Uma vez mais, esta imagem tende a ser significativa no plano discursivo de alguns coordenadores/professores; no entanto, ainda que alguns entrevistados assumam uma posição de maior resistência face a pressões a que estão sujeitos, outros deixam, claramente, transparecer a sua impotência face à pressão de resultados, como se pode ilustrar pelas seguintes afirmações:

“Eu gostava muito de trabalhar com alunos que fossem…, que no fundo eu estivesse a trabalhar um bocado para lhes dar asas para que eles pudessem voar, na ideia de serem cidadãos mais intervenientes, mais conscientes, que até vissem mais telejornais. Preocupa- me muito falar com alunos que não percebem minimamente de política, que se alheiam completamente da política, que se alheiam de problemas efectivos do nosso país porque parece que para eles os problemas do país não são propriamente deles, sentem-se um bocado à margem.” (E10: 286).

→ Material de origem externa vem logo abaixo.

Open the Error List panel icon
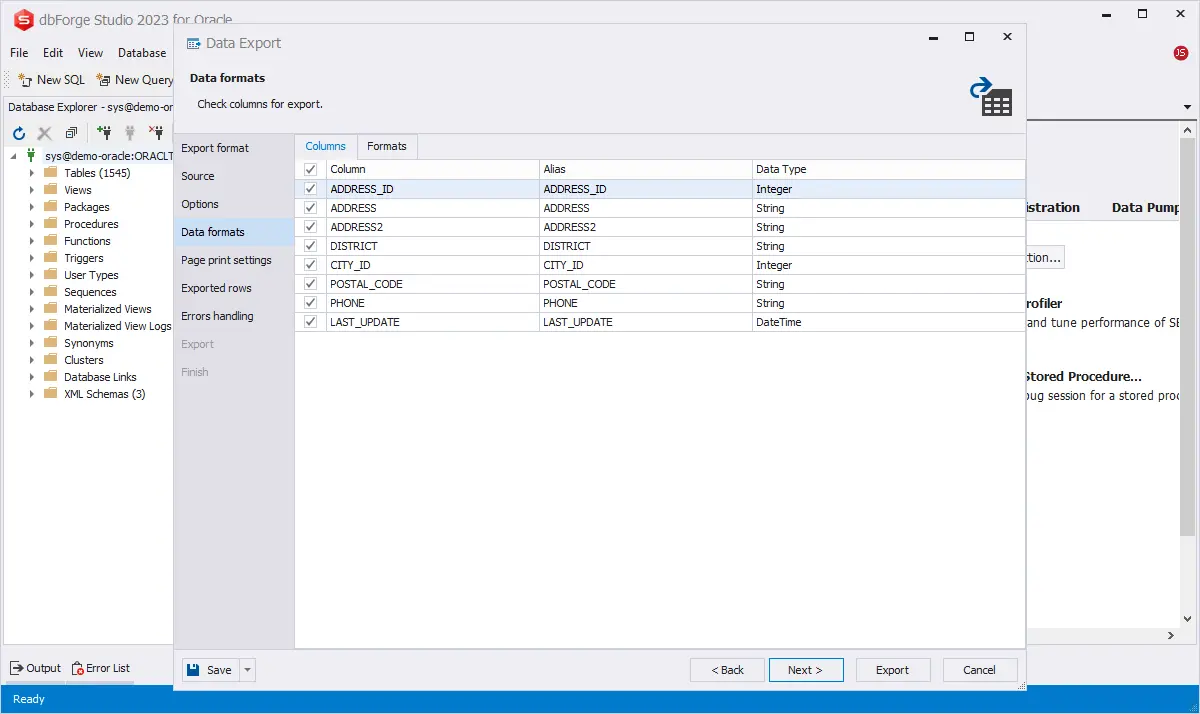 coord(76,668)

“Ora, a minha acção diária é sempre a apontar para os valores, aquilo que eu acredito. Depois, quando chegamos ao fim do período (risos), eu tenho que ir buscar os resultados. Basicamente é isso que eu tenho que fazer.” (E11: 292).

Portanto, embora os coordenadores/professores insistam na importância dos valores democráticos para o sucesso não só escolar mas também educativo, podemos inferir que os propósitos instrumentalistas, de um modo geral, tendem a sobrepor-se.